▸ **PROBLEM REQUIREMENTS**:
Repeat the entries below exactly and in full.

▸ **SOURCE DATA**:
= Beginning of Section =
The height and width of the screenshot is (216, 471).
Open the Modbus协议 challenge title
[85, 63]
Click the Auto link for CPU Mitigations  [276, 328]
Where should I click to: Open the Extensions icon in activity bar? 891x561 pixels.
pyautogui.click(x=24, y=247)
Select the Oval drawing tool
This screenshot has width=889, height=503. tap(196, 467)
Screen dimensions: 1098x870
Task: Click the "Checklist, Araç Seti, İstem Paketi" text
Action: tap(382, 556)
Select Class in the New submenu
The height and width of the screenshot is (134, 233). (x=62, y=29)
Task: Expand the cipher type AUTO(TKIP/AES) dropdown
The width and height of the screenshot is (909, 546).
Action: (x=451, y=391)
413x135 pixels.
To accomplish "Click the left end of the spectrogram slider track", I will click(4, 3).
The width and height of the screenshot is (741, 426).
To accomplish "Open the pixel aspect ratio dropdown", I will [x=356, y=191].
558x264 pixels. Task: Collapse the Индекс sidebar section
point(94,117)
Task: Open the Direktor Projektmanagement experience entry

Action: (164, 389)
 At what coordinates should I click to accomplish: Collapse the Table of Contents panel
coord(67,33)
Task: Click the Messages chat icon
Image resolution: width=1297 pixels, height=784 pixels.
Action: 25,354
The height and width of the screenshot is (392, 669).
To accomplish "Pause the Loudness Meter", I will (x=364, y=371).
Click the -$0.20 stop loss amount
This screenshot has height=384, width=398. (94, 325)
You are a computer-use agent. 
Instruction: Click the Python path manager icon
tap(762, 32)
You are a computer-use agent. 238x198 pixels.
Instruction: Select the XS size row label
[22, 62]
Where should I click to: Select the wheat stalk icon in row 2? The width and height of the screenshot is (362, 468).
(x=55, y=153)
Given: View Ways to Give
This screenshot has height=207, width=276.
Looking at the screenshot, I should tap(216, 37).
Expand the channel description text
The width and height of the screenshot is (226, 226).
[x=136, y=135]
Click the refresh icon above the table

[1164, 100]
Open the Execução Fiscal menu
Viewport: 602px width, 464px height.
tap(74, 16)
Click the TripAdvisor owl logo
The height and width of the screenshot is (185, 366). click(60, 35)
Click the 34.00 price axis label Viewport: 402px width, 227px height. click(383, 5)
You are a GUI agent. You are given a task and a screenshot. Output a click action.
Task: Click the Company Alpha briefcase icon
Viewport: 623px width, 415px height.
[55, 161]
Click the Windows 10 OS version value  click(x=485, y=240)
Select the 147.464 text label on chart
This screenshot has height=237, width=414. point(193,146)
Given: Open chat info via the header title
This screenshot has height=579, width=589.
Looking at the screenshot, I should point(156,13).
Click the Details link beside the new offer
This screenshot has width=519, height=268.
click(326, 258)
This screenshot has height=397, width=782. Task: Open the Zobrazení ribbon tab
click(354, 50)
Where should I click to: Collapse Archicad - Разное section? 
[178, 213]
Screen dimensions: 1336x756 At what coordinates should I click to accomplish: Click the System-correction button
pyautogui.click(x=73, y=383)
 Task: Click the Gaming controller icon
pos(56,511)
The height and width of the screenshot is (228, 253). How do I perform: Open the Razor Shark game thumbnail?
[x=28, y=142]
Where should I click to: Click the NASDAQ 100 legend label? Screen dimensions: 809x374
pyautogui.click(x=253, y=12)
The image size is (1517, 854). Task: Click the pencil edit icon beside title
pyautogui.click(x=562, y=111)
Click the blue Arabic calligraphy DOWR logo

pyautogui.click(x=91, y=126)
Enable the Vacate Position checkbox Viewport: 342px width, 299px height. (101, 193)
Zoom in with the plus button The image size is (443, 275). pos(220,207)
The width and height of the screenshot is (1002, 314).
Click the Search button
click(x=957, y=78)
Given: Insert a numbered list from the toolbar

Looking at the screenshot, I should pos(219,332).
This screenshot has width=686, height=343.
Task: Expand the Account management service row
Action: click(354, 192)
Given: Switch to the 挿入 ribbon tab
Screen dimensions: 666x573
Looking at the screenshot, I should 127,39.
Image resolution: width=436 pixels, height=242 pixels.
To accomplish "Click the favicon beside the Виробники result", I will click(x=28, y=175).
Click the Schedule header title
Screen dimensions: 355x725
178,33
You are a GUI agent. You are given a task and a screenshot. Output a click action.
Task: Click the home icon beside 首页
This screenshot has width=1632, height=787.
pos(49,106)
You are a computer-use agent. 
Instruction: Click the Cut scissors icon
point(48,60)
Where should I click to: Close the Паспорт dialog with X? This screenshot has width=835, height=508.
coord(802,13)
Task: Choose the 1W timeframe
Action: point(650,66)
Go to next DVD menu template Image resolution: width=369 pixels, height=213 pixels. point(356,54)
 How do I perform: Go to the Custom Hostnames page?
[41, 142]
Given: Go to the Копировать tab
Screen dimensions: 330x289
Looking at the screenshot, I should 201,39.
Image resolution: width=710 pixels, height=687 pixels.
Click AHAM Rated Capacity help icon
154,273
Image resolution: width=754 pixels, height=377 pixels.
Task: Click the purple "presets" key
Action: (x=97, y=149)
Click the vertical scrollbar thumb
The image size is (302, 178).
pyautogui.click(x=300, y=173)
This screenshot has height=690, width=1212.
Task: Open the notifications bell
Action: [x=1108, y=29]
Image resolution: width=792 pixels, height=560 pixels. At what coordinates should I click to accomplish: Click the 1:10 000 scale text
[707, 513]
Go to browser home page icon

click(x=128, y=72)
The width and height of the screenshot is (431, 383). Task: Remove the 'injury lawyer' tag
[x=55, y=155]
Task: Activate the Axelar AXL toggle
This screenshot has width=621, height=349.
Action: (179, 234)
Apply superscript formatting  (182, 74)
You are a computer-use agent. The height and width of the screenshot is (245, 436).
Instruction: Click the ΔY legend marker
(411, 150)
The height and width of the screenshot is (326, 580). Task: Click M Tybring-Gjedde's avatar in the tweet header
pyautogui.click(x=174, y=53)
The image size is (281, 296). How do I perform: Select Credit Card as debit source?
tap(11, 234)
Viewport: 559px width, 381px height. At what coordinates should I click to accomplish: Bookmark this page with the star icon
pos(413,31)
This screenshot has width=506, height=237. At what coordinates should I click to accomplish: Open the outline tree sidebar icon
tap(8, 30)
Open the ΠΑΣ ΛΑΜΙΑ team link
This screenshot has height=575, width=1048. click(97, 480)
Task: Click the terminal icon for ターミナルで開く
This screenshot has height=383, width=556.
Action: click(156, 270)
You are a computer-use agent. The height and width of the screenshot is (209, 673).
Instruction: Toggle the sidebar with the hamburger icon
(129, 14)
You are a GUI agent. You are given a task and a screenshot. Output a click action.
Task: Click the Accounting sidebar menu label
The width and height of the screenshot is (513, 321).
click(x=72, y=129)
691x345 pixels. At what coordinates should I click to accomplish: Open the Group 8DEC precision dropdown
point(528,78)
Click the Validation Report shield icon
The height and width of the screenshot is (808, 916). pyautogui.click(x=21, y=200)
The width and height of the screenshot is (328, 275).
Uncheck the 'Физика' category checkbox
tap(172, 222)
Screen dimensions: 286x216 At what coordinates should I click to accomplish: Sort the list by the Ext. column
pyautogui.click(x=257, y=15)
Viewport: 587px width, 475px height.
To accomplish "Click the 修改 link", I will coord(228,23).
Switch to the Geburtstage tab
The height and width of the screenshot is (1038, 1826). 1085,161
= End of Section =
▸ **RESULT OF THIS EXERCISE**:
The height and width of the screenshot is (216, 471).
Open the Modbus协议 challenge title
[85, 63]
Click the Auto link for CPU Mitigations  [276, 328]
Where should I click to: Open the Extensions icon in activity bar? 891x561 pixels.
pyautogui.click(x=24, y=247)
Select the Oval drawing tool
This screenshot has width=889, height=503. tap(196, 467)
Screen dimensions: 1098x870
Task: Click the "Checklist, Araç Seti, İstem Paketi" text
Action: tap(382, 556)
Select Class in the New submenu
The height and width of the screenshot is (134, 233). (x=62, y=29)
Task: Expand the cipher type AUTO(TKIP/AES) dropdown
The width and height of the screenshot is (909, 546).
Action: (x=451, y=391)
413x135 pixels.
To accomplish "Click the left end of the spectrogram slider track", I will click(4, 3).
The width and height of the screenshot is (741, 426).
To accomplish "Open the pixel aspect ratio dropdown", I will [x=356, y=191].
558x264 pixels. Task: Collapse the Индекс sidebar section
point(94,117)
Task: Open the Direktor Projektmanagement experience entry

Action: (164, 389)
 At what coordinates should I click to accomplish: Collapse the Table of Contents panel
coord(67,33)
Task: Click the Messages chat icon
Image resolution: width=1297 pixels, height=784 pixels.
Action: 25,354
The height and width of the screenshot is (392, 669).
To accomplish "Pause the Loudness Meter", I will (x=364, y=371).
Click the -$0.20 stop loss amount
This screenshot has height=384, width=398. (94, 325)
You are a computer-use agent. 
Instruction: Click the Python path manager icon
tap(762, 32)
You are a computer-use agent. 238x198 pixels.
Instruction: Select the XS size row label
[22, 62]
Where should I click to: Select the wheat stalk icon in row 2? The width and height of the screenshot is (362, 468).
(x=55, y=153)
Given: View Ways to Give
This screenshot has height=207, width=276.
Looking at the screenshot, I should tap(216, 37).
Expand the channel description text
The width and height of the screenshot is (226, 226).
[x=136, y=135]
Click the refresh icon above the table

[1164, 100]
Open the Execução Fiscal menu
Viewport: 602px width, 464px height.
tap(74, 16)
Click the TripAdvisor owl logo
The height and width of the screenshot is (185, 366). click(60, 35)
Click the 34.00 price axis label Viewport: 402px width, 227px height. click(383, 5)
You are a GUI agent. You are given a task and a screenshot. Output a click action.
Task: Click the Company Alpha briefcase icon
Viewport: 623px width, 415px height.
[55, 161]
Click the Windows 10 OS version value  click(x=485, y=240)
Select the 147.464 text label on chart
This screenshot has height=237, width=414. point(193,146)
Given: Open chat info via the header title
This screenshot has height=579, width=589.
Looking at the screenshot, I should point(156,13).
Click the Details link beside the new offer
This screenshot has width=519, height=268.
click(326, 258)
This screenshot has height=397, width=782. Task: Open the Zobrazení ribbon tab
click(354, 50)
Where should I click to: Collapse Archicad - Разное section? 
[178, 213]
Screen dimensions: 1336x756 At what coordinates should I click to accomplish: Click the System-correction button
pyautogui.click(x=73, y=383)
 Task: Click the Gaming controller icon
pos(56,511)
The height and width of the screenshot is (228, 253). How do I perform: Open the Razor Shark game thumbnail?
[x=28, y=142]
Where should I click to: Click the NASDAQ 100 legend label? Screen dimensions: 809x374
pyautogui.click(x=253, y=12)
The image size is (1517, 854). Task: Click the pencil edit icon beside title
pyautogui.click(x=562, y=111)
Click the blue Arabic calligraphy DOWR logo

pyautogui.click(x=91, y=126)
Enable the Vacate Position checkbox Viewport: 342px width, 299px height. (101, 193)
Zoom in with the plus button The image size is (443, 275). pos(220,207)
The width and height of the screenshot is (1002, 314).
Click the Search button
click(x=957, y=78)
Given: Insert a numbered list from the toolbar

Looking at the screenshot, I should pos(219,332).
This screenshot has width=686, height=343.
Task: Expand the Account management service row
Action: click(354, 192)
Given: Switch to the 挿入 ribbon tab
Screen dimensions: 666x573
Looking at the screenshot, I should 127,39.
Image resolution: width=436 pixels, height=242 pixels.
To accomplish "Click the favicon beside the Виробники result", I will click(x=28, y=175).
Click the Schedule header title
Screen dimensions: 355x725
178,33
You are a GUI agent. You are given a task and a screenshot. Output a click action.
Task: Click the home icon beside 首页
This screenshot has width=1632, height=787.
pos(49,106)
You are a computer-use agent. 
Instruction: Click the Cut scissors icon
point(48,60)
Where should I click to: Close the Паспорт dialog with X? This screenshot has width=835, height=508.
coord(802,13)
Task: Choose the 1W timeframe
Action: point(650,66)
Go to next DVD menu template Image resolution: width=369 pixels, height=213 pixels. point(356,54)
 How do I perform: Go to the Custom Hostnames page?
[41, 142]
Given: Go to the Копировать tab
Screen dimensions: 330x289
Looking at the screenshot, I should 201,39.
Image resolution: width=710 pixels, height=687 pixels.
Click AHAM Rated Capacity help icon
154,273
Image resolution: width=754 pixels, height=377 pixels.
Task: Click the purple "presets" key
Action: (x=97, y=149)
Click the vertical scrollbar thumb
The image size is (302, 178).
pyautogui.click(x=300, y=173)
This screenshot has height=690, width=1212.
Task: Open the notifications bell
Action: [x=1108, y=29]
Image resolution: width=792 pixels, height=560 pixels. At what coordinates should I click to accomplish: Click the 1:10 000 scale text
[707, 513]
Go to browser home page icon

click(x=128, y=72)
The width and height of the screenshot is (431, 383). Task: Remove the 'injury lawyer' tag
[x=55, y=155]
Task: Activate the Axelar AXL toggle
This screenshot has width=621, height=349.
Action: (179, 234)
Apply superscript formatting  (182, 74)
You are a computer-use agent. The height and width of the screenshot is (245, 436).
Instruction: Click the ΔY legend marker
(411, 150)
The height and width of the screenshot is (326, 580). Task: Click M Tybring-Gjedde's avatar in the tweet header
pyautogui.click(x=174, y=53)
The image size is (281, 296). How do I perform: Select Credit Card as debit source?
tap(11, 234)
Viewport: 559px width, 381px height. At what coordinates should I click to accomplish: Bookmark this page with the star icon
pos(413,31)
This screenshot has width=506, height=237. At what coordinates should I click to accomplish: Open the outline tree sidebar icon
tap(8, 30)
Open the ΠΑΣ ΛΑΜΙΑ team link
This screenshot has height=575, width=1048. click(97, 480)
Task: Click the terminal icon for ターミナルで開く
This screenshot has height=383, width=556.
Action: click(156, 270)
You are a computer-use agent. The height and width of the screenshot is (209, 673).
Instruction: Toggle the sidebar with the hamburger icon
(129, 14)
You are a GUI agent. You are given a task and a screenshot. Output a click action.
Task: Click the Accounting sidebar menu label
The width and height of the screenshot is (513, 321).
click(x=72, y=129)
691x345 pixels. At what coordinates should I click to accomplish: Open the Group 8DEC precision dropdown
point(528,78)
Click the Validation Report shield icon
The height and width of the screenshot is (808, 916). pyautogui.click(x=21, y=200)
The width and height of the screenshot is (328, 275).
Uncheck the 'Физика' category checkbox
tap(172, 222)
Screen dimensions: 286x216 At what coordinates should I click to accomplish: Sort the list by the Ext. column
pyautogui.click(x=257, y=15)
Viewport: 587px width, 475px height.
To accomplish "Click the 修改 link", I will coord(228,23).
Switch to the Geburtstage tab
The height and width of the screenshot is (1038, 1826). 1085,161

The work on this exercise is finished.